What follows are some key highlights of their conversation.
The material factors
Materiality is a powerful force and the panelists said that focusing on material ESG factors can enhance returns. That means investors should include a materiality lens when conducting their assessments. But they must also be aware that the materiality lens differs from one sector to the next.
“Materiality means that the ESG factor is going to have an impact on the financial performance of the company,” Ms Adams said.
“This depends on the industry. If you’re looking at financial institutions, of course, cybersecurity would be extremely material, not so much, perhaps, for a food-and-beverage company.”
What benefits does materiality bring?
“Elevating the financial materiality of ESG issues is a huge mechanism for change,” Prof Serafeim said.
Once something becomes material, it is measured and C-suites and boards manage to it. Why? Because once it is measured, executive compensation is tied to it. And that is becoming the case with material ESG metrics. This will help investors better manage risks and opportunities.
Still, ESG data has a long way to go. Reliable, actionable ESG metrics require quality data, and though strides have been made, it just is not there yet.
“The data has improved a lot,” Prof Serafeim said. “But at the same time, it’s not very comparable, it’s not very timely. In many cases, there is a lot of noise instead of signal.”
Over time, society-relevant ESG issues will become business-relevant, said the panelists. Different issues will have different levels of materiality. For example, the tech sector’s carbon-emissions profile is not the same as that of other industries. Its products do not produce or use emissions, but its data centres are energy-intensive and staff members may leave big carbon footprints when all their travel is added up.
What about divestment? Did the panellists think it was a good idea to screen out or walk away from companies that do not make the ESG grade?
All agreed that engagement is preferable to divestment and should always be the first step when working with companies. By effectively breaking ties, investors have no voice to influence the firm. As a starting point, the panellists encouraged investors to engage with all the companies on their net-zero goals.
Ms Adams said: “We know that fossil fuels will be part of our energy mix for likely the next 10 years. And so from our perspective, it’s more valuable for us to be at the table with companies that are thinking about how they will transition to a low-carbon economy.”
The panellists also stressed that engagement does not equal acquiescence. Effective engagement requires teeth. Investors need to set milestones and benchmarks over time that outline what they expect companies to accomplish.
Greenwashing is easy: Any company can talk the talk. But if they are not backing that up with concrete actions, then investors may be exposing themselves to undue risk and should be prepared to walk away.
When the discussion turned to the state of disclosure standards, the panellists agreed that there is currently a movement toward global standards with SASB, IFRS and TCFD, among others, leading the way.
Impact standards are not here yet, however, and are still in their nascent stage.
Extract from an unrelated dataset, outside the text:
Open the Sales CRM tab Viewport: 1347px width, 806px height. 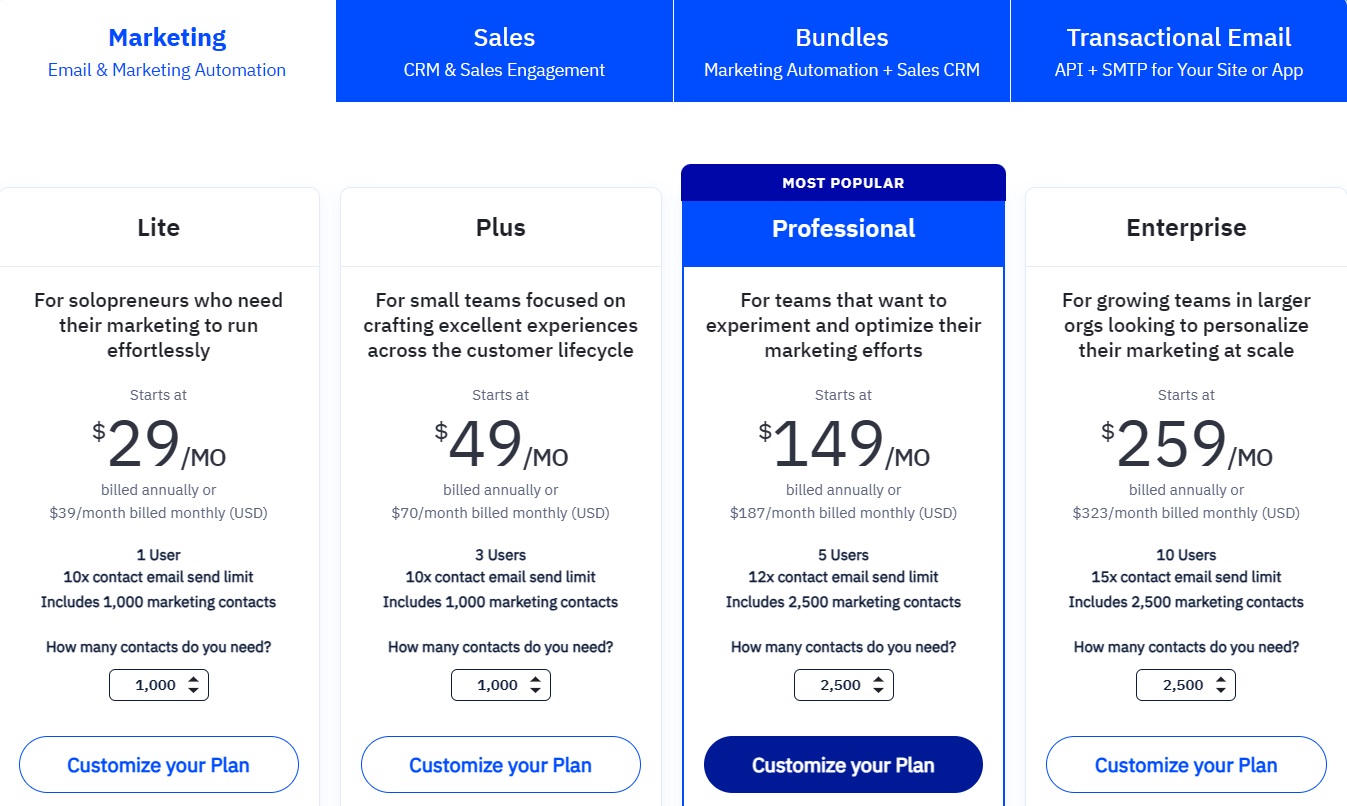pyautogui.click(x=504, y=51)
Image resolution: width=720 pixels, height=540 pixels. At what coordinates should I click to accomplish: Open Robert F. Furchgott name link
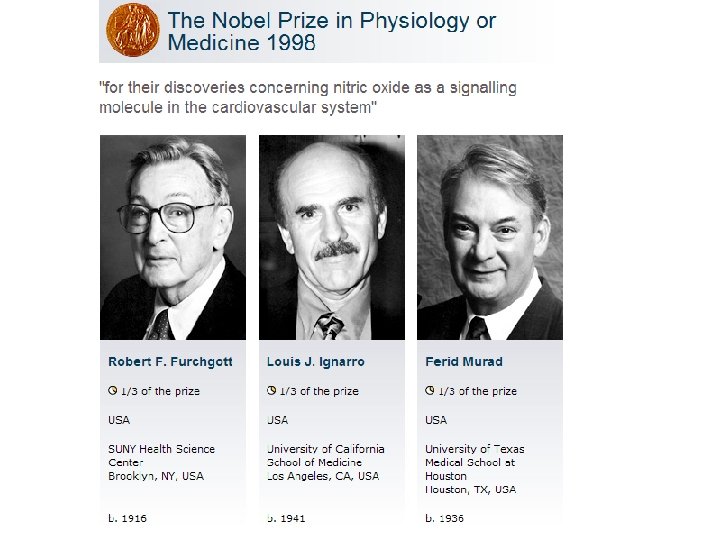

For investors to have an impact, they will need to align their portfolios with the big global challenges for two reasons, said the panellists: First, in a human-capital-intensive economy, ESG strategies are critical. Second, we are “investment consumers”.
“We can align our consumption with our values,” Prof Serafeim said.
“This is another megatrend that I think we will be observing over the next two to three decades.”
As the barriers to entry are removed, everyone is becoming an investor. Currently, more than half the US population invests. So there is ample opportunity to select securities with an eye towards where we want the world to go.
If we want to address climate risk, safeguard biodiversity, or reduce inequality, we should invest that way.
ESG is strategically relevant, and to be competitive, companies need to address all three of these areas. As investors, we can help deliver that message.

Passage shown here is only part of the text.